Je reconnais que ce titre n’est pas très alléchant, mais à ma décharge, ce n’est pas moi qui ai eu l’idée d’introduire dans le domaine de l’urbanisme cette notion saugrenue, quoique pas innocente du tout, de « dents creuses ». Il y a ces jours-ci de l’agitation autour de la réforme de la loi Littoral, des députés ayant trouvé opportun de réouvrir des possibilités de construire hors agglomérations dans des « creux » de l’urbanisation. Si elle est votée, la mesure sera appréciée de pas mal de citoyens (et accessoirement d’électeurs) qui, ayant hérité un terrain actuellement classé en zone agricole, ou ayant acheté un bout de champ au prix du terrain non constructible, caressent le doux espoir de voir la valeur de leur terrain multipliée par 200, 500 ou plus. Contrairement à ce qu’on lit ici où là, il ne s’agit pas forcément de « bétonnage » à grande échelle par de sinistres promoteurs, mais plutôt de remettre au goût du jour le bon vieux clientélisme, qui permet à des élus de se créer des redevables par leur admirable capacité à créer et distribuer de la plus-value foncière.
Quel est le rapport avec le sujet de ce blog ? Pour ces élus qui confondent un peu vite urbanisme et chirurgie dentaire, la « dent creuse » n’est qu’un vide, un néant, une insulte au bon sens parce que chacun sait que la raison d’être d’un trou est d’être bouché, surtout quand une route passe devant et qu’il est donc « desservi par les réseaux ». Mais il y a encore pire : non seulement le trou entre deux maisons défie la rationalité économique parce qu’il ne sert à rien, mais en plus, il est fatalement voué à la friche, cette expression d’un monde vivant grouillant et désordonné, plein de sales bêtes et de mauvaises herbes mal peignées, qui trouvent là des lieux de résistance entre l’urbanisation littorale et les champs traités au glyphosate. C’est là aussi, quand on fait l’effort d’aller sur le terrain, que l’on peut trouver entre ronces et prunelliers des petites sentes ou de discrètes clairières créées par des gamins du voisinage qui y ont leurs lieux d’aventures ou de rendez-vous – la lecture de « Last Child in the Woods », que j’ai presque terminé, m’a rappelé de telles observations dans des communes du littoral. Mais malheureusement, ces valeurs-là ne pèsent pas bien lourd à l’Assemblée face aux valeurs sonnantes et trébuchantes et aux élus qui s’en font les avocats sous couvert de « bon sens ».

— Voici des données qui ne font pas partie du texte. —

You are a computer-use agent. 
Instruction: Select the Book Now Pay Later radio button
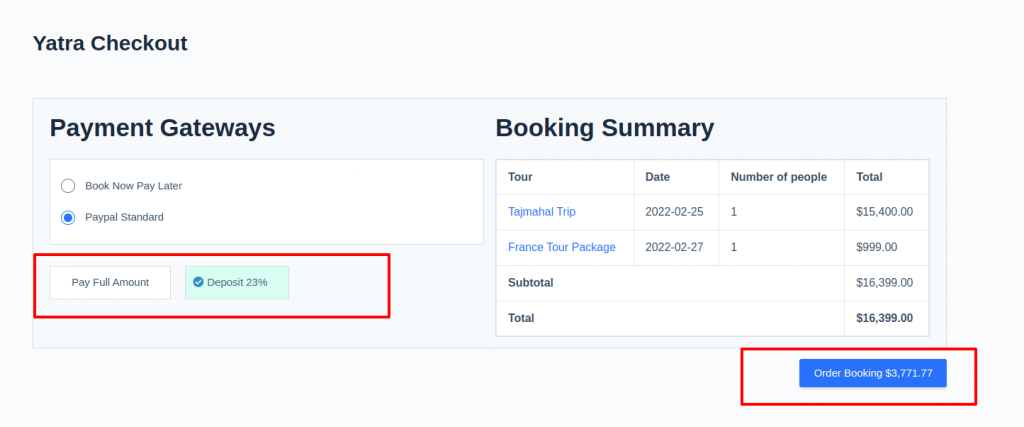click(x=68, y=186)
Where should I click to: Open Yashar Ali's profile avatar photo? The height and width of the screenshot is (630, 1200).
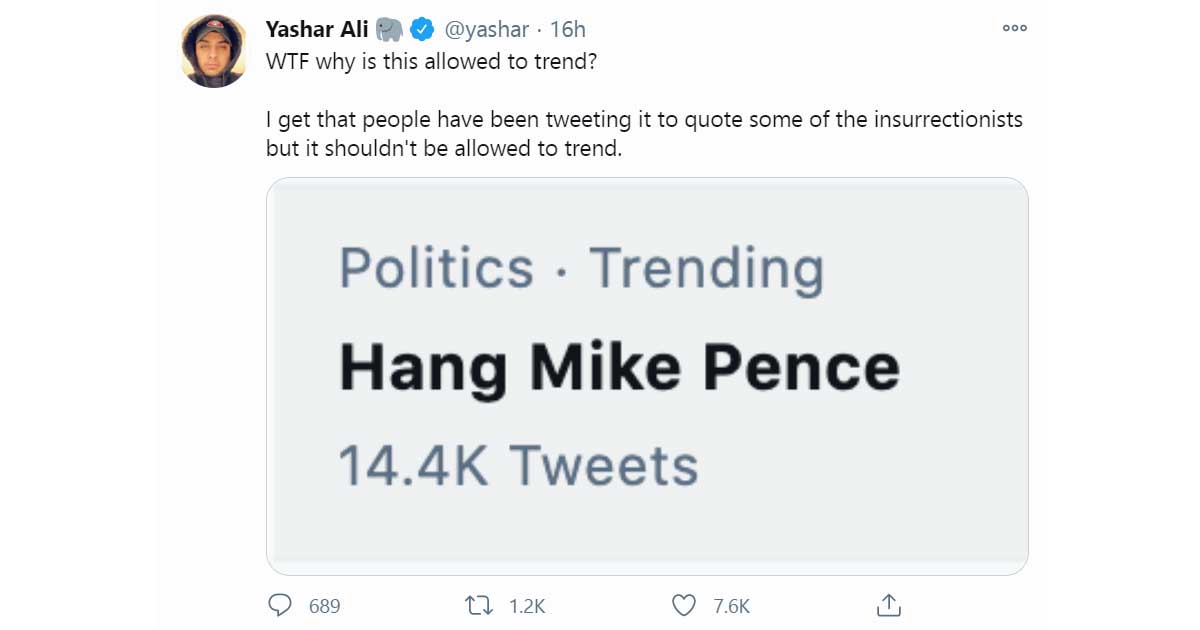pyautogui.click(x=214, y=52)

Photo : A Plougrescant (Côtes d’Armor), une profusion de dents creuses (champs, prairies, fourrés, friches…) que l’on pourrait boucher pour « finir » l’urbanisation, profiter des voiries et réseaux qui les desservent, et enrichir les propriétaires des terrains.
PS – La dernière version du projet de loi à ce jour est la suivante : « Dans les secteurs déjà urbanisés autres que les agglomérations et villages (…), des constructions et installations peuvent être autorisées lorsqu’elles n’ont pas pour effet d’étendre le périmètre bâti existant ni de modifier de manière significative les caractéristiques de ce bâti. Ces secteurs se distinguent des espaces d’urbanisation diffuse par leur densité et leur caractère structuré. » On souhaite bien du plaisir aux juges qui vont devoir apprécier ces notions de densité, de caractère structuré et de modification significative, et on s’étonne que des élus, qui dénoncent depuis 30 ans le rôle excessif des juges dans l’interprétation de la loi Littoral, ajoutent de nouvelles difficultés d’interprétation…
Date de l’article d’origine : 1er juin 2018. Complément au 5 juin 2020 : ce texte a été voté.